DATA EXCERPTS: Begin
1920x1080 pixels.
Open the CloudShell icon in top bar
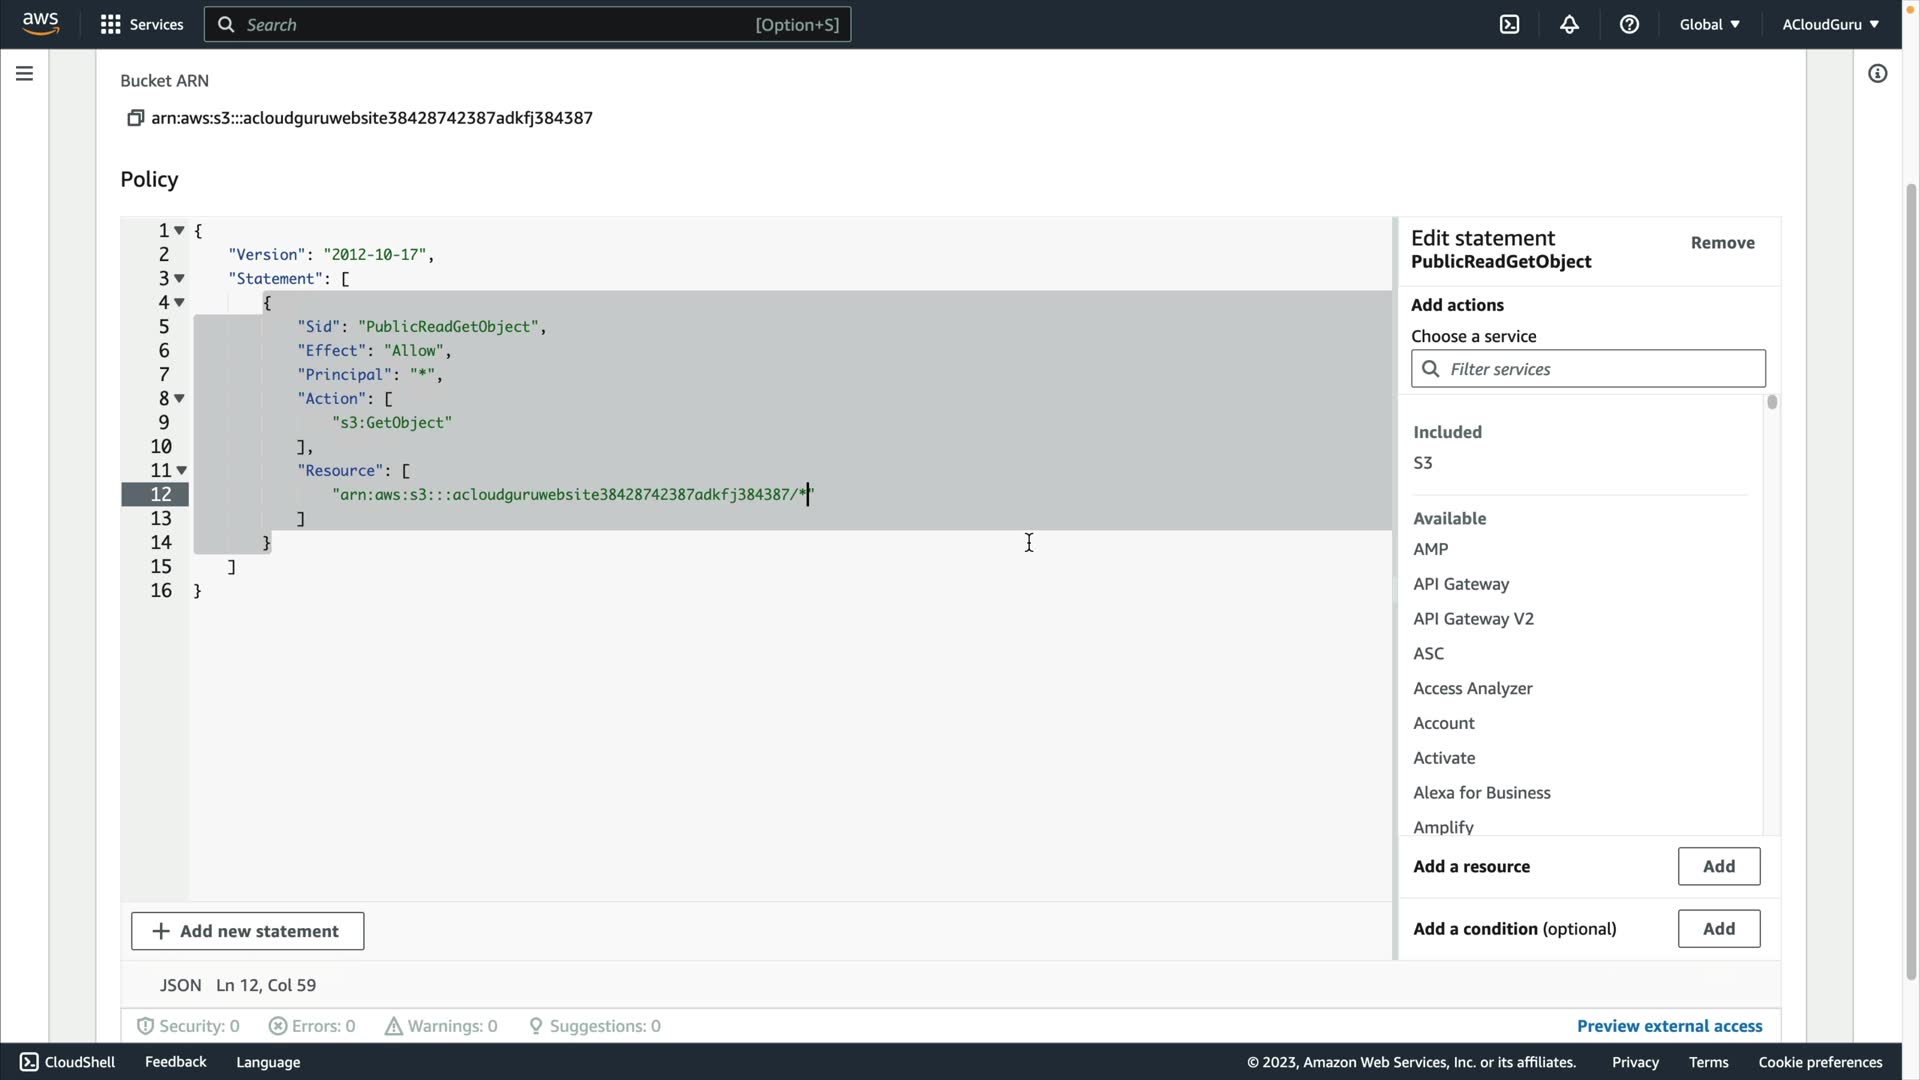point(1509,24)
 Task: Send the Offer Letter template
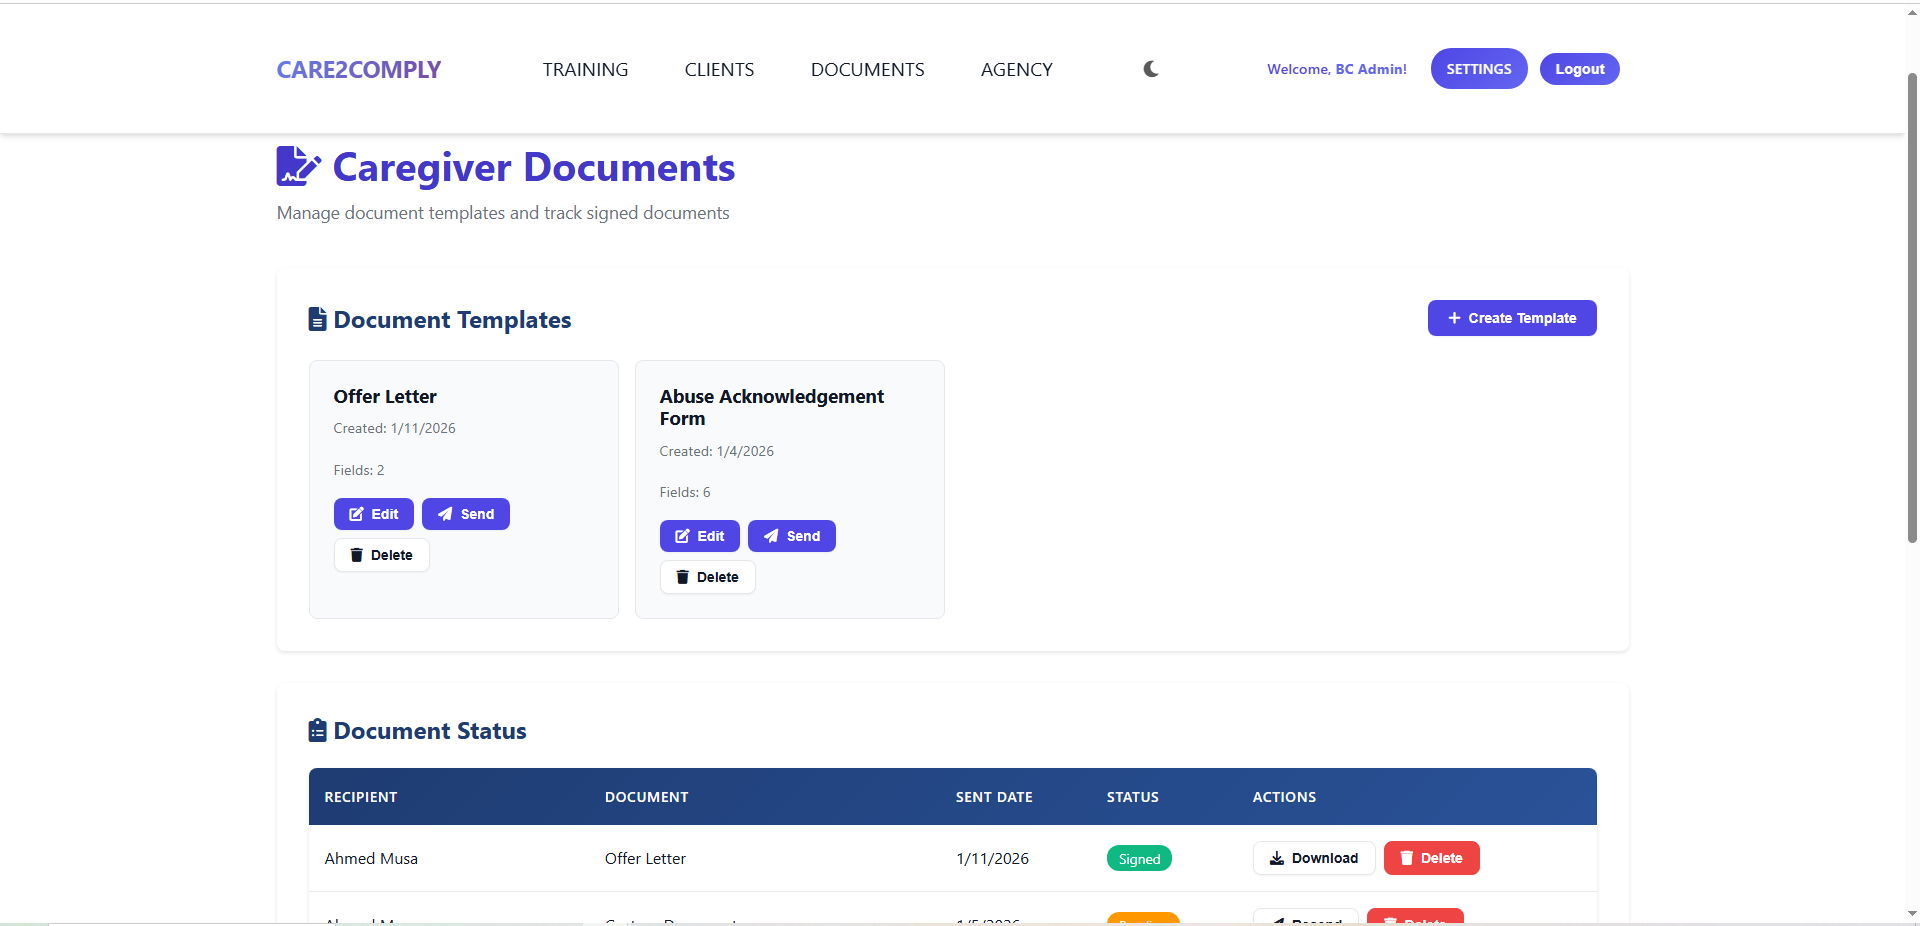[x=465, y=513]
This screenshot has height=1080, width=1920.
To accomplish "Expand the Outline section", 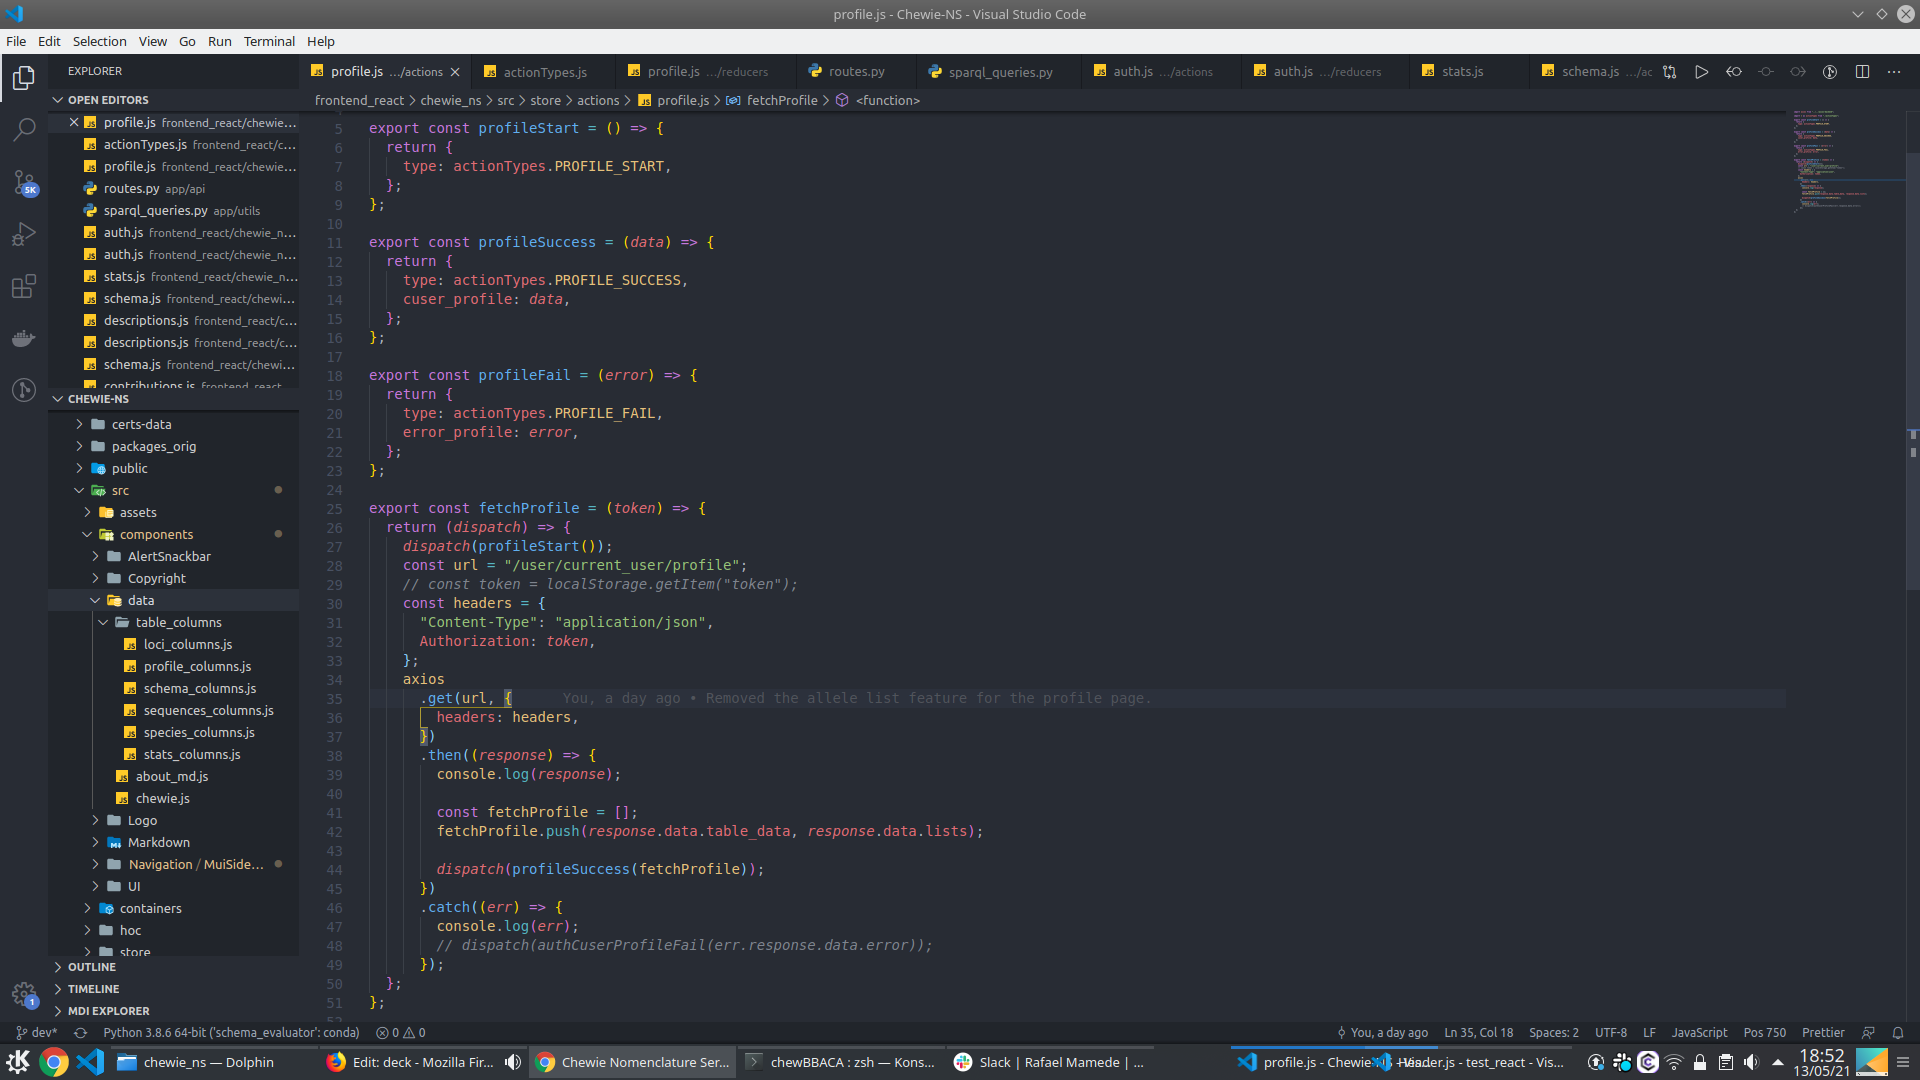I will coord(92,967).
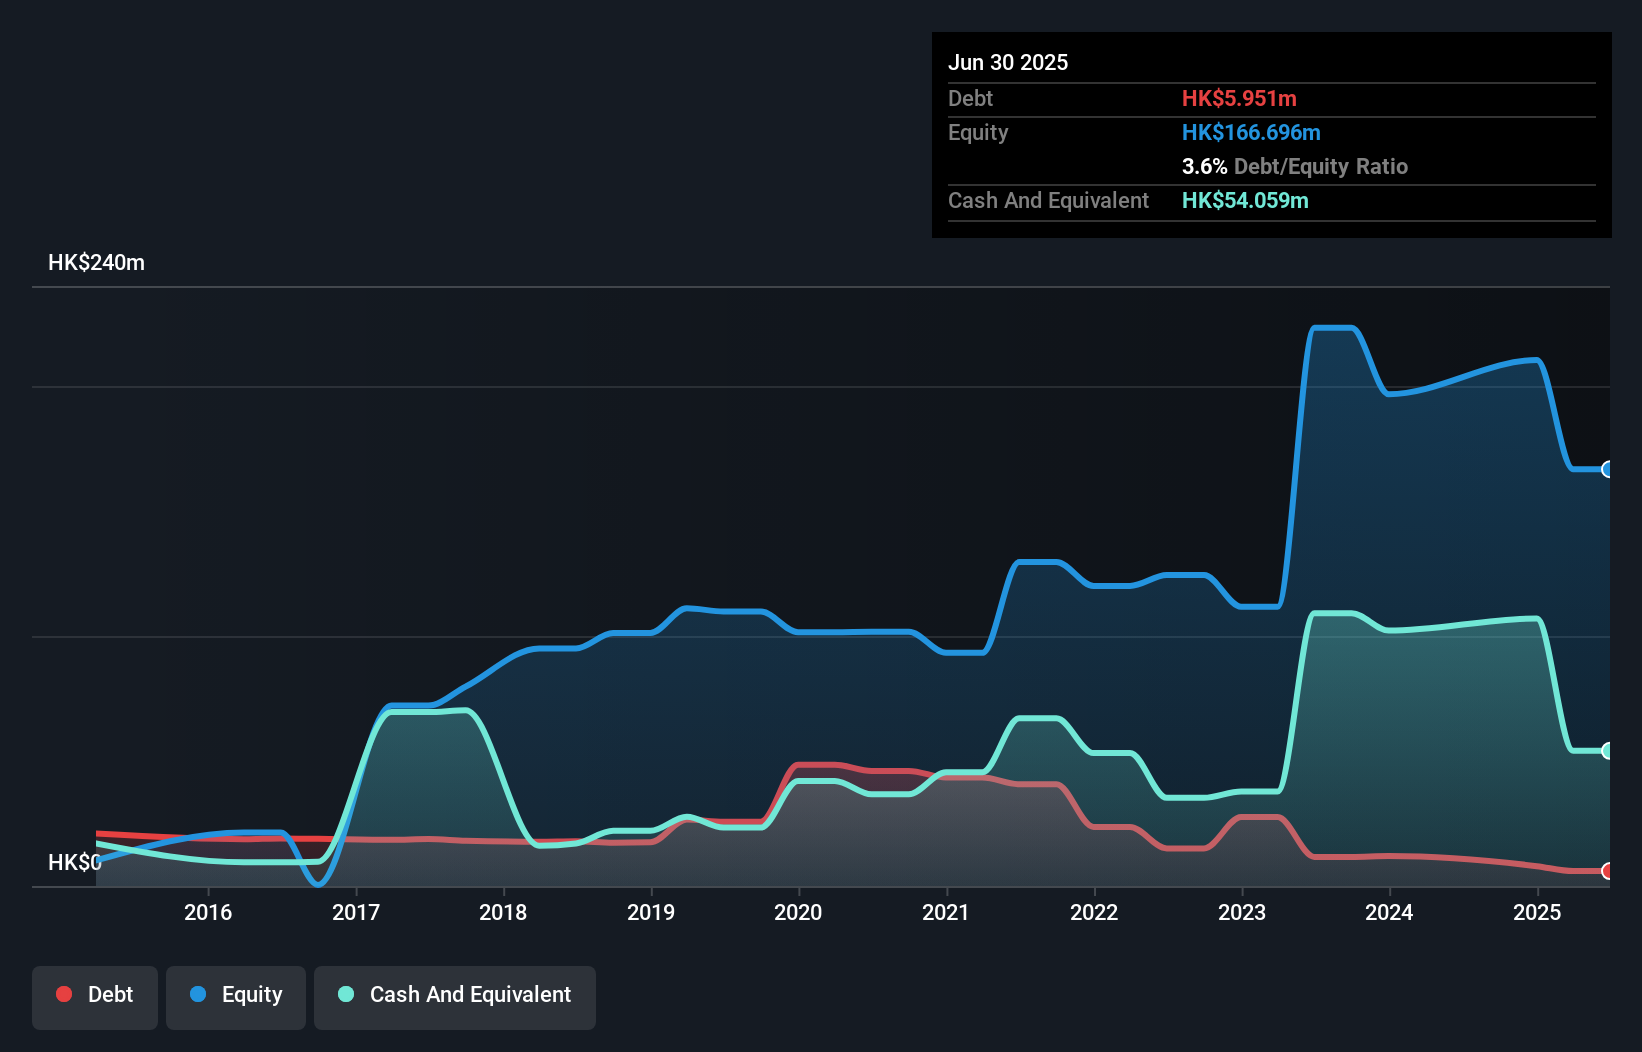
Task: Click the HK$166.696m Equity value link
Action: tap(1251, 132)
DATA EXCERPTS: End
§ TASK OBJECTIVE: Only exact lines belong in the answer: those from the beginning of the entries above through the line holding "This screenshot has height=1080, width=1920.", with no pictures.

§ RESPONSE TO THIS EXERCISE:
1920x1080 pixels.
Open the CloudShell icon in top bar
point(1509,24)
 Task: Send the Offer Letter template
[x=465, y=513]
This screenshot has height=1080, width=1920.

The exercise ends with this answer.